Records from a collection
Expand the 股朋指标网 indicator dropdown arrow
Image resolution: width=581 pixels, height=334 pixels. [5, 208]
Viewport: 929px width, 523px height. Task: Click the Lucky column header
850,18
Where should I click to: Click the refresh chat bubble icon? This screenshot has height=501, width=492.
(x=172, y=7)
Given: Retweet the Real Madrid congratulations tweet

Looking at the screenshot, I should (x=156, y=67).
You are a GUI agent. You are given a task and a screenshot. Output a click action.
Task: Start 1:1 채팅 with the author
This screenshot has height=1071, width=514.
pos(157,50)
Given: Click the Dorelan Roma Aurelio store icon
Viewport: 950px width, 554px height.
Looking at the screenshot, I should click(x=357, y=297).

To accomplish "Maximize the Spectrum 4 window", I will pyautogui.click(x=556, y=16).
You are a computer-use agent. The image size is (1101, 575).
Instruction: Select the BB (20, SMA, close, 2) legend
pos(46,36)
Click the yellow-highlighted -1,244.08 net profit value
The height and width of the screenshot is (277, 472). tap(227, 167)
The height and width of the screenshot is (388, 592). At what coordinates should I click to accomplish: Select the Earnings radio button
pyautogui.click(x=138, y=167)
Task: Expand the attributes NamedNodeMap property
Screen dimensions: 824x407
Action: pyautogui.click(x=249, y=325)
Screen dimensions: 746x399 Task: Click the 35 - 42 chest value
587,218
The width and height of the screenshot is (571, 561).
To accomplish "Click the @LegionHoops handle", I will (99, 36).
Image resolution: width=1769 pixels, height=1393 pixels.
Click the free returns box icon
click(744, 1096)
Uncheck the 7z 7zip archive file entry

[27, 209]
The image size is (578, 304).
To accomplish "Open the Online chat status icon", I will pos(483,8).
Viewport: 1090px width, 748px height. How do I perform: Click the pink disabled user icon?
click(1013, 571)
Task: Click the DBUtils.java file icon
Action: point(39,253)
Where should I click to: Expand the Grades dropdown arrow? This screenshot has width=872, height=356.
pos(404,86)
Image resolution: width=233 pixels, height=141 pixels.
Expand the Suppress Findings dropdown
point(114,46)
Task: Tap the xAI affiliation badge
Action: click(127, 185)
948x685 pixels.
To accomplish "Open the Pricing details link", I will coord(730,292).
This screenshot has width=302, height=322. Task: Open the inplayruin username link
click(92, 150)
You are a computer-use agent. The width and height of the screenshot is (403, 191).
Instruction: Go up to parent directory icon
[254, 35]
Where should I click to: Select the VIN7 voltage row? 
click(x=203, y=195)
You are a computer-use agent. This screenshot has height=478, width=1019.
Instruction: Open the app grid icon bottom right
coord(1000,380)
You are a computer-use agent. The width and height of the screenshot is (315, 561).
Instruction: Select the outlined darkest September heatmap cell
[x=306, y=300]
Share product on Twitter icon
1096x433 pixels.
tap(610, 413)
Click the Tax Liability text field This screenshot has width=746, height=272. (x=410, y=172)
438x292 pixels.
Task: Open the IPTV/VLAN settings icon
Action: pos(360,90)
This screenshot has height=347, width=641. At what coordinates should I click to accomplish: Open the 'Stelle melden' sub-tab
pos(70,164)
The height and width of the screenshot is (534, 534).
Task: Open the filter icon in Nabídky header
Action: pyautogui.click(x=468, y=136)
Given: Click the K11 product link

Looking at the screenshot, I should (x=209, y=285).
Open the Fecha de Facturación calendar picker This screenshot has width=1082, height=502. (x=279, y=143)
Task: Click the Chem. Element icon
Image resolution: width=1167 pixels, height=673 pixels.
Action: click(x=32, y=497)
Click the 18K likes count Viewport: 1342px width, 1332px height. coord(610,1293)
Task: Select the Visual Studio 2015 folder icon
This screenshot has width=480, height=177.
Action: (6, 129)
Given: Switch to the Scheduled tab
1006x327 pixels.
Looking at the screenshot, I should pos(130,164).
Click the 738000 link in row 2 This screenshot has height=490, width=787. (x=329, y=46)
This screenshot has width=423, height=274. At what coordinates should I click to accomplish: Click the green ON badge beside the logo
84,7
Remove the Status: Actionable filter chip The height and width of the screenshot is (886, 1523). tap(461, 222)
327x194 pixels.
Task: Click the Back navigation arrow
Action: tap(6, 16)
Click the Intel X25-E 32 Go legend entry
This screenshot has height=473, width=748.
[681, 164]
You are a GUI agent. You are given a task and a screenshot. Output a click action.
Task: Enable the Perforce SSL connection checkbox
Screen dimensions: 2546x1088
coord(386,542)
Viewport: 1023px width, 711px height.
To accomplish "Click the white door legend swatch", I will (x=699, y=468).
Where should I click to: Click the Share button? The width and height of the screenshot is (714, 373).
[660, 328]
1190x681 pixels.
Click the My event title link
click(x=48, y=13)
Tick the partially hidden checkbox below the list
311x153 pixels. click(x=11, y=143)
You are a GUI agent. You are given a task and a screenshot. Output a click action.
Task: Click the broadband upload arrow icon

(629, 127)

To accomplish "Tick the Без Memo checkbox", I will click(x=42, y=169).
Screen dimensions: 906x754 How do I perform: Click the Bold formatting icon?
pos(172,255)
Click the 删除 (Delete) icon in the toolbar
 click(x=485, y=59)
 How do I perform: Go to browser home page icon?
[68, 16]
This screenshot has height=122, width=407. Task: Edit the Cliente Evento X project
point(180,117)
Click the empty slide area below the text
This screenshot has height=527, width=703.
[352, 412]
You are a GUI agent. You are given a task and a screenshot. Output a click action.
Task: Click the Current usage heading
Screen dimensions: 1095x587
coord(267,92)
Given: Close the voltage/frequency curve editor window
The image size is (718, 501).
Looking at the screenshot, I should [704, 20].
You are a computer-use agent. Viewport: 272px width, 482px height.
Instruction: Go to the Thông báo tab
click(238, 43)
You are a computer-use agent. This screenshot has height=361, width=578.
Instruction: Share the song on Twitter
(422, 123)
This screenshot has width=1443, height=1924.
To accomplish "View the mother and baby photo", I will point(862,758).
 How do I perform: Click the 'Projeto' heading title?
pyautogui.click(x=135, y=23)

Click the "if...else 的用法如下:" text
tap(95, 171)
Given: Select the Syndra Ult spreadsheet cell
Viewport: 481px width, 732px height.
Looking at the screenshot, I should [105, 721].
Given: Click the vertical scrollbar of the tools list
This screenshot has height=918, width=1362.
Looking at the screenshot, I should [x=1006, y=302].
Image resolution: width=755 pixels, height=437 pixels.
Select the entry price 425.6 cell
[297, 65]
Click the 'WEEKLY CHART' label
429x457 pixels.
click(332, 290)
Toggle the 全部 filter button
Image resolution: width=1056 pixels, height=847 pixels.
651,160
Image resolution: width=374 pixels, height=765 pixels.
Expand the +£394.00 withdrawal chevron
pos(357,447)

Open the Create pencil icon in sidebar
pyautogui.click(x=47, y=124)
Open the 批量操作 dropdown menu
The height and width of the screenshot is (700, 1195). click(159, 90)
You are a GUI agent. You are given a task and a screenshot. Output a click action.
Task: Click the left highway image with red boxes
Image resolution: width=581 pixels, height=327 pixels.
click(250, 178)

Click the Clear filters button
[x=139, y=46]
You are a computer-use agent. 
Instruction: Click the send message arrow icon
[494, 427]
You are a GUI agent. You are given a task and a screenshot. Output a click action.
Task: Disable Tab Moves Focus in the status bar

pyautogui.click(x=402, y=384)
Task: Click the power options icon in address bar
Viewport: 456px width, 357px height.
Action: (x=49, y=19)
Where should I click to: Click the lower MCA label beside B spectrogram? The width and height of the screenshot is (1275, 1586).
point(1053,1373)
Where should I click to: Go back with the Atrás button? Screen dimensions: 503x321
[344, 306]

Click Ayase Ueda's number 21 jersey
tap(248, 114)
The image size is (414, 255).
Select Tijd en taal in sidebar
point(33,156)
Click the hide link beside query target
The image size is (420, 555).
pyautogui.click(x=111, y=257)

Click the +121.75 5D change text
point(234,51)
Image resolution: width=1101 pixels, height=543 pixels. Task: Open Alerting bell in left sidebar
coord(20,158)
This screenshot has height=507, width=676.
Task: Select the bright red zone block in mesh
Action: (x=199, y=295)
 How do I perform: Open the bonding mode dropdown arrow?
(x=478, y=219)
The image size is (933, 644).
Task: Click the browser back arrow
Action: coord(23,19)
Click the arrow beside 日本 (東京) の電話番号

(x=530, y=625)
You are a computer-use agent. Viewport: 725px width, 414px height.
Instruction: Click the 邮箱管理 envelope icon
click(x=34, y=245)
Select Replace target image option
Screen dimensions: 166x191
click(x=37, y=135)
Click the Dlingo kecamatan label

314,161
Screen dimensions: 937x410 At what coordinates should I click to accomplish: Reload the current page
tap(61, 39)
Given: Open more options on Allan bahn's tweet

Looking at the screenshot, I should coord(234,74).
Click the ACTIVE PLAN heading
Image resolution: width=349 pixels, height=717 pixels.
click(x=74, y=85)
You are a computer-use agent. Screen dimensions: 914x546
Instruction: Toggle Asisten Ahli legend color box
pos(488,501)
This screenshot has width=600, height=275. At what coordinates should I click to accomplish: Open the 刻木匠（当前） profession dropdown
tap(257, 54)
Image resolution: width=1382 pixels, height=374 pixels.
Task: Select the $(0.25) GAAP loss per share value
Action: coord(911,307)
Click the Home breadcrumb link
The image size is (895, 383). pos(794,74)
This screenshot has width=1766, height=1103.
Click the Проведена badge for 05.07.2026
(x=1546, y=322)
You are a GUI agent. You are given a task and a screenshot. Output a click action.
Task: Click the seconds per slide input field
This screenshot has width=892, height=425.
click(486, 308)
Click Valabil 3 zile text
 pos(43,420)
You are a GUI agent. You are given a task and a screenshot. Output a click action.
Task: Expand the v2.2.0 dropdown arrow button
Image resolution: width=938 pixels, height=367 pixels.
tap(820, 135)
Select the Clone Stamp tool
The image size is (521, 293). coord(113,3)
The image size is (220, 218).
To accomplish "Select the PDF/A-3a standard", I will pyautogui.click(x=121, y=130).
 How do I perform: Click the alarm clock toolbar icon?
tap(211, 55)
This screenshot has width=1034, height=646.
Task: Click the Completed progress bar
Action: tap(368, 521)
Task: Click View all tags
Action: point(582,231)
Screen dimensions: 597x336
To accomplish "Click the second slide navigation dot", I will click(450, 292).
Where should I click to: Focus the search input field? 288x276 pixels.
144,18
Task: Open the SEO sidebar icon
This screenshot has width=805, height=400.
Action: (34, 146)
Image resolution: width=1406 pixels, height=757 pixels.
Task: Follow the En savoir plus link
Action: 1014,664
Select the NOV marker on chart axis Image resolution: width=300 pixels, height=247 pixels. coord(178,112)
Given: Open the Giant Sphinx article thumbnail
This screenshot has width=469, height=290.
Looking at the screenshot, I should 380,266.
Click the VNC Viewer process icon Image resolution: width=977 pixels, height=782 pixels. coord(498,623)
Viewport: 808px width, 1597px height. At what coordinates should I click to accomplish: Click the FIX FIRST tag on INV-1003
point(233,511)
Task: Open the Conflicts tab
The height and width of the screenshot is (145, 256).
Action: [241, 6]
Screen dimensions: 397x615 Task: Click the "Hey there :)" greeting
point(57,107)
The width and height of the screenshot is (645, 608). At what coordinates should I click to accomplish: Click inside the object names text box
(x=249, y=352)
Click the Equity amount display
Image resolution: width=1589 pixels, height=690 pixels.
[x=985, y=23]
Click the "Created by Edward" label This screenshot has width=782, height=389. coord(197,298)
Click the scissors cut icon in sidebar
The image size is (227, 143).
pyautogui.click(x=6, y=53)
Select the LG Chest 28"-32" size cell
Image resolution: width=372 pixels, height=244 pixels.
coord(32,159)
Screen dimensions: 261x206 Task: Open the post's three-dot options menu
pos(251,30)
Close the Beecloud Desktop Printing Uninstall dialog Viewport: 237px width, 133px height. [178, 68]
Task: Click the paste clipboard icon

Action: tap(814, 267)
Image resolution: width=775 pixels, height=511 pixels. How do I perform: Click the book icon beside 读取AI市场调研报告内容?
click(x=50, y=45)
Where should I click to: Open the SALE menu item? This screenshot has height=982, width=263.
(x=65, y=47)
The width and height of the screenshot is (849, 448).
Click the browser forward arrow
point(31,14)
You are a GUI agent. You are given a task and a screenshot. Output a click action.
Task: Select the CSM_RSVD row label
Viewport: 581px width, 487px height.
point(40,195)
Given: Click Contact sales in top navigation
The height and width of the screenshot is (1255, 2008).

▶ **What is expected**: Look above for the line containing "Click the browser forward arrow", then transcribe it and all lines after it through the last, exactly and with nothing else.

▶ **Written answer**:
Click the browser forward arrow
point(31,14)
You are a GUI agent. You are given a task and a screenshot. Output a click action.
Task: Select the CSM_RSVD row label
Viewport: 581px width, 487px height.
point(40,195)
Given: Click Contact sales in top navigation
The height and width of the screenshot is (1255, 2008).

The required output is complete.